▶ [Exercises]:
(a) In the passage on Caucasian languages, which two seas does the Caucasus Mountains lie between?
(b) Condense the paragraph starting "Northeast Caucasian, also called" in the passage on Caucasian languages into a bulleted list that keeps its main facts.
(c) From the passage on Caucasian languages, repeat word for word the portion that begins at "Northwest Caucasian, also" and stops after "one million speakers.".

▶ [Passage provided]:
The Caucasian languages comprise a large and extremely varied array of languages spoken by more than ten million people in and around the Caucasus Mountains, which lie between the Black Sea and the Caspian Sea. Linguistic comparison allows the classification of these languages into several different language families, with little or no discernible affinity to each other. However, the languages of the Caucasus are sometimes mistakenly referred to as a family of languages.
Families indigenous to the Caucasus
Three of these families have no current indigenous members outside the Caucasus, and are considered indigenous to the area. The term Caucasian languages is generally restricted to these families, which are spoken by about 11.2 million people.
Northeast Caucasian, also called the Nakh-Daghestanian or Caspian family, with a total of about 3.8 million speakers. Includes the Chechen language with 1.5 million speakers, the Avar language with 1 million speakers, the Ingush language with 500,000 speakers, the Lezgian language with 800,000 speakers, and others.
Northwest Caucasian, also called the Abkhazo-Adyghean, Circassian, or Pontic family, with a total of about 2.5 million speakers. Includes the Kabardian language, with one million speakers.

▶ [Listed records]:
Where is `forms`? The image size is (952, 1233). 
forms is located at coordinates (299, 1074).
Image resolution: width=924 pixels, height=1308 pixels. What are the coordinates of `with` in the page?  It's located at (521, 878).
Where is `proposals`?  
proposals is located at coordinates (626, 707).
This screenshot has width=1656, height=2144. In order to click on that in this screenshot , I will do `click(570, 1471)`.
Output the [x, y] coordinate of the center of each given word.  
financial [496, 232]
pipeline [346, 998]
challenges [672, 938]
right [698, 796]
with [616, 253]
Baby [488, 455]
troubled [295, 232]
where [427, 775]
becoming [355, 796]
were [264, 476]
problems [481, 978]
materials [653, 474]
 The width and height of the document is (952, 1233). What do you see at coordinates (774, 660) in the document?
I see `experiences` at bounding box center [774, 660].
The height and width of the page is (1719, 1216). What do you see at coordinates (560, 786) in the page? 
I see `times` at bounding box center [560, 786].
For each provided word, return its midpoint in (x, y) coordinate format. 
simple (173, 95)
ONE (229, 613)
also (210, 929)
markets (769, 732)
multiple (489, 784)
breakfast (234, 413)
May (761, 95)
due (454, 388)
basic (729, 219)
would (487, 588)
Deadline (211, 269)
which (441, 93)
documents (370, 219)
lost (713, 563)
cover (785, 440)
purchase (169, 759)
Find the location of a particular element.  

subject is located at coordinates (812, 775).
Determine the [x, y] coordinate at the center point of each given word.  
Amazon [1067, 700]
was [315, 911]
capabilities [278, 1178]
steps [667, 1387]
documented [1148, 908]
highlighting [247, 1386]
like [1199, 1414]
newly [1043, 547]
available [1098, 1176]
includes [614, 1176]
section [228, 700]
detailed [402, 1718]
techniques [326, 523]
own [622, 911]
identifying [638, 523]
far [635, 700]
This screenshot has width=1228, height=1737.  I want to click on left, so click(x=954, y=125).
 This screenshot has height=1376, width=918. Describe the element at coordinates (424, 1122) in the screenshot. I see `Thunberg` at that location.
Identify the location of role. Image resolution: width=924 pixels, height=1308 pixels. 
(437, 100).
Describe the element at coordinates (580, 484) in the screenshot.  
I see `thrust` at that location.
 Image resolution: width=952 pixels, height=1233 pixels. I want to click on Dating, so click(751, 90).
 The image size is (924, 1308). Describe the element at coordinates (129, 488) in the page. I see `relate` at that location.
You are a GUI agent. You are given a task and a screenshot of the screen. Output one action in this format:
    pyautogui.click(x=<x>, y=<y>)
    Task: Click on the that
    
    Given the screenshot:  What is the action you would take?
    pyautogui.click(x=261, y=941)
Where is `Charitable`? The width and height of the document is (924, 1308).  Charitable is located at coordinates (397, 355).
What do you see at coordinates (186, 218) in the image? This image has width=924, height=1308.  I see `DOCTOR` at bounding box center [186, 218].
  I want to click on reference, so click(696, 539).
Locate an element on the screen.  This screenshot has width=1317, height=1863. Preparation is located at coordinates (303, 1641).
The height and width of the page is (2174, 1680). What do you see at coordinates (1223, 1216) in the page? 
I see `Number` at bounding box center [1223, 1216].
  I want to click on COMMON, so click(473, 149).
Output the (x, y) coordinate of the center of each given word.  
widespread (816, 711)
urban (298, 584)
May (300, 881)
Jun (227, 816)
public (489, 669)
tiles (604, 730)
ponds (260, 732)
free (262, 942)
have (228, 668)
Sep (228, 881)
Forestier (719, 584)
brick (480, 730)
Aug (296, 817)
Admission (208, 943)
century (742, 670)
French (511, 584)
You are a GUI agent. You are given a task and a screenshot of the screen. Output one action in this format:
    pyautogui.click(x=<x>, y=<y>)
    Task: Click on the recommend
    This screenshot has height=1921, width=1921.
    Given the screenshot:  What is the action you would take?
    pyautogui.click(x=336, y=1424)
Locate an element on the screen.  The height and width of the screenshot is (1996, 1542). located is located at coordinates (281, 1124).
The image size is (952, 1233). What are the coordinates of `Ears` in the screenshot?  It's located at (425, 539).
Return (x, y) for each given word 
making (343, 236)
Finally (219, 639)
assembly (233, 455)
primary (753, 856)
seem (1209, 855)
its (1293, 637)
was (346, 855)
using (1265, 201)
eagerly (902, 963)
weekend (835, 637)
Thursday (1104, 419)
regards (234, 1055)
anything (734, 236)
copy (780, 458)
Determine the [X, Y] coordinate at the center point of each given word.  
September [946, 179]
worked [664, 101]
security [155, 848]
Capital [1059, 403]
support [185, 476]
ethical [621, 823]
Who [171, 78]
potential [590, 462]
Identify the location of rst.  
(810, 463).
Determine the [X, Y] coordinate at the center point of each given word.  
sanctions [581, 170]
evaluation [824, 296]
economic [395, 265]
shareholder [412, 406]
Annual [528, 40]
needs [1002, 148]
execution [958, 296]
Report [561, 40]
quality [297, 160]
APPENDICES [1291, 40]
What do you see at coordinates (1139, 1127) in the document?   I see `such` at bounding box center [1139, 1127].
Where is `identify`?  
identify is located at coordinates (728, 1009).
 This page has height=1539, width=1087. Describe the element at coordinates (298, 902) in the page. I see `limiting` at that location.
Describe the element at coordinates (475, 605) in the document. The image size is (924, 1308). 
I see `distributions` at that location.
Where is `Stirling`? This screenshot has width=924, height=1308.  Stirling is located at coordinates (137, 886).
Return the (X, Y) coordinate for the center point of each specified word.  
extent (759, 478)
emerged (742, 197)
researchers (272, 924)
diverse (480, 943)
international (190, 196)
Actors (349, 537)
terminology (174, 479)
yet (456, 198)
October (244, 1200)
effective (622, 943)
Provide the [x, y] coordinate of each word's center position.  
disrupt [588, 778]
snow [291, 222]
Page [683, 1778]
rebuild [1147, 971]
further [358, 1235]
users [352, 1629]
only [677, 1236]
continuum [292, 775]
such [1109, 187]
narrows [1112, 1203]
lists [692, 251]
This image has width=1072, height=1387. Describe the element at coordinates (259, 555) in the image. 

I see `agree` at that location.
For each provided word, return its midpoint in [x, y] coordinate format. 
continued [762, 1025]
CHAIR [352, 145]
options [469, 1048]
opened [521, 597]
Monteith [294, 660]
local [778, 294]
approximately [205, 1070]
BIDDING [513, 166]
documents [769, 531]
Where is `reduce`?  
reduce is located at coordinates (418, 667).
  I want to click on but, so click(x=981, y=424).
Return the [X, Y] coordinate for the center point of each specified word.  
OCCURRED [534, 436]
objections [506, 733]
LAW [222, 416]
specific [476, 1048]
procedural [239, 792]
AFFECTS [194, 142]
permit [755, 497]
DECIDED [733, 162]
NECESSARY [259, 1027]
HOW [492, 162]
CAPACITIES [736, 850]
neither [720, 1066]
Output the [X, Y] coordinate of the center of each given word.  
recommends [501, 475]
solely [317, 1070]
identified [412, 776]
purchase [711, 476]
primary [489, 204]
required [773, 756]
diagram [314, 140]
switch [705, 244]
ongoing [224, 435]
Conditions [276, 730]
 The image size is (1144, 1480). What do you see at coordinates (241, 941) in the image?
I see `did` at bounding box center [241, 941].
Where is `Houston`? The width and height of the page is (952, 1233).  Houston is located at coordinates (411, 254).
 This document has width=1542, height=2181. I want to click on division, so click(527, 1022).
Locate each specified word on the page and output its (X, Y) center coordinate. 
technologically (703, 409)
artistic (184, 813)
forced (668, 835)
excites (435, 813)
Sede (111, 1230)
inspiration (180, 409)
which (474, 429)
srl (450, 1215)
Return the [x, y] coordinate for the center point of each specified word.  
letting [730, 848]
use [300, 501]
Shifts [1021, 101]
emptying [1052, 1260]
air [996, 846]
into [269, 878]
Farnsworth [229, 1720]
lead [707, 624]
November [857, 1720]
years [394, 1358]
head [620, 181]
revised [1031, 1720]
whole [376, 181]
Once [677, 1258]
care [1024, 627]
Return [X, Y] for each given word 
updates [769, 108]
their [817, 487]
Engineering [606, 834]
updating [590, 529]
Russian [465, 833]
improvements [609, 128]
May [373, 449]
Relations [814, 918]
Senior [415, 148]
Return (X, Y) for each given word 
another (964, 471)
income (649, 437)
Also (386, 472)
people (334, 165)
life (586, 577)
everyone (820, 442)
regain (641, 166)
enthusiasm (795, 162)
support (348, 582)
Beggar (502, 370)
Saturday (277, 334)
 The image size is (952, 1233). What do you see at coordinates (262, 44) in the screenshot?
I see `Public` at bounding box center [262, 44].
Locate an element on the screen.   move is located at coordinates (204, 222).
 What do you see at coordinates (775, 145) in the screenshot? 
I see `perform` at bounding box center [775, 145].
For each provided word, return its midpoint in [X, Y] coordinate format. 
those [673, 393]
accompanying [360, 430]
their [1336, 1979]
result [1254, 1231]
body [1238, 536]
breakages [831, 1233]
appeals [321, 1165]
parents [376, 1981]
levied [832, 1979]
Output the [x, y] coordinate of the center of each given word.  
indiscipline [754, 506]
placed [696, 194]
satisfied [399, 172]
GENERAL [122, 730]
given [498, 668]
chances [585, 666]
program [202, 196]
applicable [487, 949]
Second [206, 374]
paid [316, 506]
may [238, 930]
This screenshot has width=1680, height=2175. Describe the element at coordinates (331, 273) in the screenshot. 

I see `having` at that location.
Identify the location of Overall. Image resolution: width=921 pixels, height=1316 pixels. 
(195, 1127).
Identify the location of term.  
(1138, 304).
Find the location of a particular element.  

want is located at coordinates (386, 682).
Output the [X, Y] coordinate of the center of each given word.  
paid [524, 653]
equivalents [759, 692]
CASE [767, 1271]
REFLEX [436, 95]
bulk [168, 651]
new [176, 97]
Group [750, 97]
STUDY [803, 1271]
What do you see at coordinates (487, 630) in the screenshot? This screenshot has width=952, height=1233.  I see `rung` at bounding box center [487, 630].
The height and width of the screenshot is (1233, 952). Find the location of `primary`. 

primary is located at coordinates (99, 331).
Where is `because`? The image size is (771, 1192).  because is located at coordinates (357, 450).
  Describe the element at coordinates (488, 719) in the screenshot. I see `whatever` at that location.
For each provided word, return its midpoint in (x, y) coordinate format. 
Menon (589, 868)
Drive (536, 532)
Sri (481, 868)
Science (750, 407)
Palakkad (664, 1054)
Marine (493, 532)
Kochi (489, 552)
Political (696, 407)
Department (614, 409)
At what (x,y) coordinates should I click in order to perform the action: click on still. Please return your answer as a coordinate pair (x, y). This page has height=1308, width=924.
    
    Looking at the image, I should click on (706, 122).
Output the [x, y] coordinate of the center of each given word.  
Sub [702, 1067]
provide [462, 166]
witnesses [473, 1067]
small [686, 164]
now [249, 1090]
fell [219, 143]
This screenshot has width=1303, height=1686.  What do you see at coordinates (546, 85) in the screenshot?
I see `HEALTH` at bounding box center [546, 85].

▶ [Written answers]:
(a) The Black Sea and the Caspian Sea.

(b)
- Northeast Caucasian is also called the Nakh-Daghestanian or Caspian family.
- It has about 3.8 million speakers in total.
- Chechen: 1.5 million speakers
- Avar: 1 million speakers
- Lezgian: 800,000 speakers
- Ingush: 500,000 speakers
- Other languages also belong to the family.

(c)
Northwest Caucasian, also called the Abkhazo-Adyghean, Circassian, or Pontic family, with a total of about 2.5 million speakers. Includes the Kabardian language, with one million speakers.